# Work instructions:
Copy out the data exactly, leaving the pictures behind.

# The data:
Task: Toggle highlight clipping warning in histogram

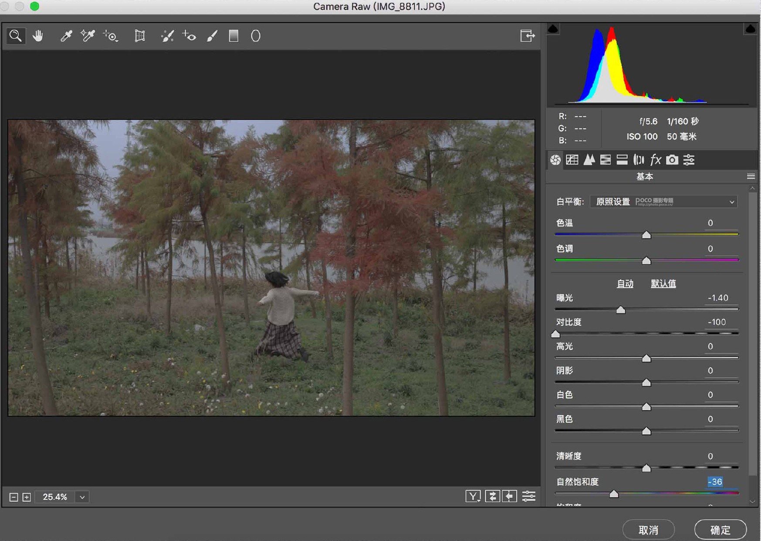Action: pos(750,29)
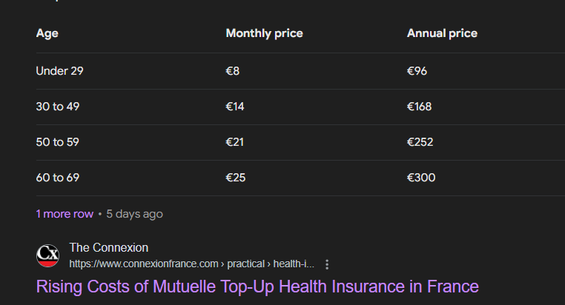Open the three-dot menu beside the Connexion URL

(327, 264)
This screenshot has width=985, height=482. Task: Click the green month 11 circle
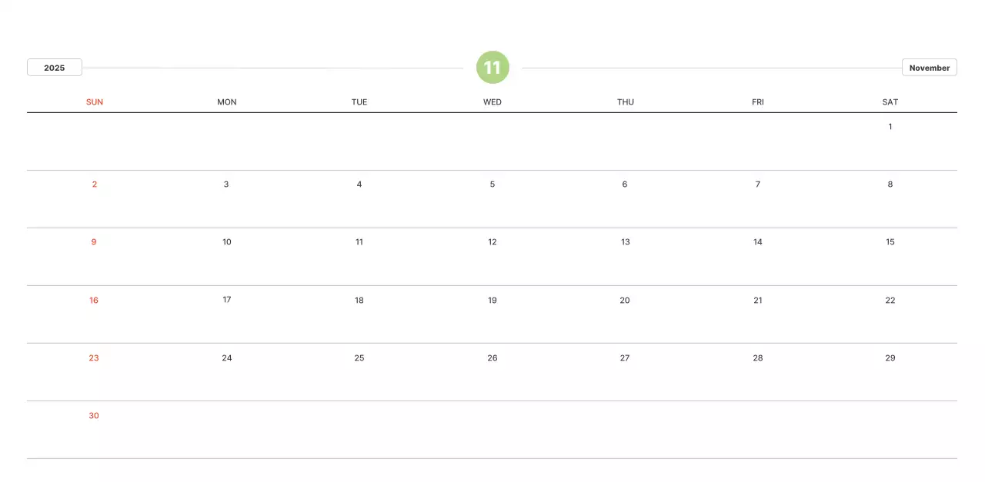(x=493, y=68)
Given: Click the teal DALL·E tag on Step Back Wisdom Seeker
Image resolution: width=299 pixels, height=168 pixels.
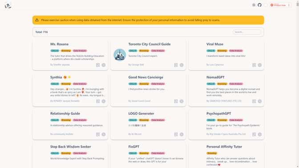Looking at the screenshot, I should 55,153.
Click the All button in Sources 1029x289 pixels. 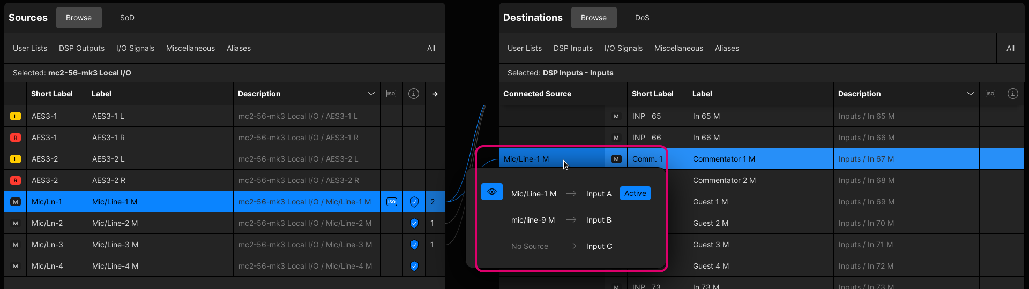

# Your solution:
Task: Toggle highlight clipping warning in histogram

Action: pos(750,29)
Open the three-dot menu beside the Connexion URL

(327, 264)
This screenshot has width=985, height=482. Task: Click the green month 11 circle
(x=493, y=68)
Given: Click the teal DALL·E tag on Step Back Wisdom Seeker
Image resolution: width=299 pixels, height=168 pixels.
Looking at the screenshot, I should 55,153.
Click the All button in Sources 1029x289 pixels. 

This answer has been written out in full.